Terrell Carter’s life changed when he connected with VersAbility Resources 13 years ago.
The Hampton nonprofit holds 14 regional government contracts that provide jobs for people with disabilities. Carter, 33, works in custodial services at Yorktown Naval Weapons Station, a new position for him after 12 years in food service at the Veteran’s Administration Hospital in Hampton.
Carter refers to the disability that affects his memory as “sometimers.” On occasion, he struggles to remember, “but when I’m in a routine, I do recognize patterns quickly,” he says. Medication largely keeps seizures under control, and nothing interferes with his internal drive to do a good job and make it fun for himself and those around him.
“I’m a people person and love people,” he says. “We clean. We laugh. I’ll take a boring place and make it fun in my own little special way. You’re going to love coming to work because I’m there. The other people there vibe off me and you’re going to see the person they are underneath.”

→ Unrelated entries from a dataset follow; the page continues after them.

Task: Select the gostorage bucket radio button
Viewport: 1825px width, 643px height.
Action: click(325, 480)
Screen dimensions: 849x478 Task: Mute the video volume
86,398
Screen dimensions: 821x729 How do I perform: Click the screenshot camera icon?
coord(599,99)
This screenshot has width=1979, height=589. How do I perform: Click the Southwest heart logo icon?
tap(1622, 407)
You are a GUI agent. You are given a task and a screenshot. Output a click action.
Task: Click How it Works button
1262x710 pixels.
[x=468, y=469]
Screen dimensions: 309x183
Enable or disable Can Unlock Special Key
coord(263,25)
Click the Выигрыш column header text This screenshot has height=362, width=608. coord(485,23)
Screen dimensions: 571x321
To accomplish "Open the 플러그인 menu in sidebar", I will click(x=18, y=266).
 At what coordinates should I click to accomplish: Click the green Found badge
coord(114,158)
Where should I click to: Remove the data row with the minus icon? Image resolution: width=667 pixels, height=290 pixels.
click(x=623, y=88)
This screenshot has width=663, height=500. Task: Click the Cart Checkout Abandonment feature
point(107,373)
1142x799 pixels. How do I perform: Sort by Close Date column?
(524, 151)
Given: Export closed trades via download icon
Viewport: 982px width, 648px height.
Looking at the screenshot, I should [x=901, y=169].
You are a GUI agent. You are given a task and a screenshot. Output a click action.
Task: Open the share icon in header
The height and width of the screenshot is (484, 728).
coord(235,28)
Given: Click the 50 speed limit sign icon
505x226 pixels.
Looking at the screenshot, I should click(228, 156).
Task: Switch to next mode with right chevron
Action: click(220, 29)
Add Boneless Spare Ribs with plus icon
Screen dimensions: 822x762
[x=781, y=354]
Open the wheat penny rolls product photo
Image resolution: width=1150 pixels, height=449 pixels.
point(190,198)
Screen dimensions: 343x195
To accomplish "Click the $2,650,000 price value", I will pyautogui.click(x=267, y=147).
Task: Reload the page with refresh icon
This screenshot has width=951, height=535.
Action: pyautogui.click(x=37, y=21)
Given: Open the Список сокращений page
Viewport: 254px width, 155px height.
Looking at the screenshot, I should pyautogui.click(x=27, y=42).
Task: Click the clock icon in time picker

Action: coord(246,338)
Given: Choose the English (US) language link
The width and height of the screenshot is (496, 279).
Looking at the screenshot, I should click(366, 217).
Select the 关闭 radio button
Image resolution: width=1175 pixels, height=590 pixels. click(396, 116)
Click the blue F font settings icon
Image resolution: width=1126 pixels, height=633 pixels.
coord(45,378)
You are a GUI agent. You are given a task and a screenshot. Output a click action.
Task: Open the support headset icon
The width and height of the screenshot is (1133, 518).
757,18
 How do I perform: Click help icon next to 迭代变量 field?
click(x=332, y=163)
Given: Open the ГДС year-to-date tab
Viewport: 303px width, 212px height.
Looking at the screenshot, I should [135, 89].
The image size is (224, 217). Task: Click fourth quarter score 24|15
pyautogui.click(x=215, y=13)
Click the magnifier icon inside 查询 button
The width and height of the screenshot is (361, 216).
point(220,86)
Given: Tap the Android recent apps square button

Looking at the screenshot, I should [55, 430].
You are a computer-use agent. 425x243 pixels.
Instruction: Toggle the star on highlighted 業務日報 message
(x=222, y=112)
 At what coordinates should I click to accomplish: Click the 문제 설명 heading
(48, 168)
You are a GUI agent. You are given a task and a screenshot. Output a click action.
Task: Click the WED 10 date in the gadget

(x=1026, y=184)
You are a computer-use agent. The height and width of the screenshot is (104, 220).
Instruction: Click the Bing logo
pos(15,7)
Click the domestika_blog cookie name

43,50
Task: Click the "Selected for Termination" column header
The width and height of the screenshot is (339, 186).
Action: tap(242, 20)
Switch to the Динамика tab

As a youngster, Carter was an achiever, noting, “I always wanted to be great at whatever I was doing. My mother, my father, my brothers, my uncles, they embedded that mentality into me.”
By connecting with a job coach at VersAbility, Carter found a purpose, friends and even better, a family at the VA Hospital. He started as a ground level dishwasher in the galley and advanced into a supervisory role.
“I met a lot of people who fought in the Vietnam War; it was an incredible experience,” he says. “They became my family. It was hard for me to leave because of the attachment I felt for everyone there.”
The steady employment gave him the means to move out and buy his own car. He’d still be there, but when his job coach Cindy Reeves, Senior Contract Manager at VersAbility, told him about another opportunity that would give him a raise, he jumped at it.
“It was time for me to go for me to grow,” he says.
At Yorktown Naval Weapons Station, Carter felt a family vibe as soon as he walked in the door.
“I make wherever I go a positive place to work,” he says.
Carter remains grateful to VersAbility for providing opportunities that changed his life. “I’ve gotten to meet so many people and learn so many things,” he says. “I didn’t know the VA Hospital existed before I went over there. That was a new world to me. And the people there, they trusted me. Some of them told me I was like a father. Some of them told me I was like a brother. I got a different vibe from each person I met.”
He takes pride in Reeves coming to him for his current opportunity.
“I left because Cindy needed me,” he says. “She’s my boss, a job coach, all in one.”
Carter’s message about VersAbility boils down to this. “If you want to make friends, you want to be in a good environment, VersAbility is the place to be. They make sure you’re OK before they put you in a situation. It’s a great place.”